Open hoggyhoggy opened 1 month ago

hoggyhoggy commented 1 month ago

It appears that registers are not held in RAM therefore each read/write imparts "wear" on the systems flash. We can't count read/writes reliably but what we can probably do is is add protection such that if an end users script gets stuck in a constant loop we stop sending them to the inverter. Actual "what constitutes a 'bad' loop condition" to be discussed - need to see if ST Micro have any info on wear from over use for the STM32 chip.

Also need to add some sort of info to the documentation around the impact of over use of the library to similar effect. "This may wear your system controller more than normal...."

Opens up more of a use case for "listen_plant" such that multiple devices aren't all requesting the same data directly & as such just use the data already being sent across the connection instead.

divenal commented 1 month ago

I wonder if it might be eeprom rather than flash? Flash is much higher density (Mb or Gb), but requires erases in blocks (maybe 4k?) rather than at individual byte level.

From https://en.wikipedia.org/wiki/Eeprom:

Flash memory is a type of EEPROM designed for high speed and high density, at the expense of large erase blocks (typically 512 bytes or larger) and limited number of write cycles (often 10,000).

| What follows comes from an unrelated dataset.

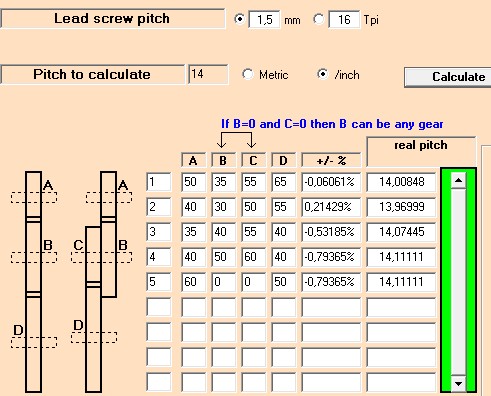Click error value 0,21429% in row 2

(331, 207)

There is no clear boundary dividing the two, but the term "EEPROM" is generally used to describe non-volatile memory with small erase blocks (as small as one byte) and a long lifetime (typically 1,000,000 cycles).

If we suppose lifetime of 10 years, that's 10,000 per year or 30 per day ?

Could get round block erasure issue by using some sort of circular log structure, I suppose.

Requesting data would be read-only, and shouldn't have any wearing ?

divenal commented 1 month ago

The system time is represented as a holding register, and updates every second. But I'm guessing it isn't actually implemented that way ? STM32 has a built-in RTC, and can use a Vbat to maintain time. That component also offers a small number of battery-backed registers for application use.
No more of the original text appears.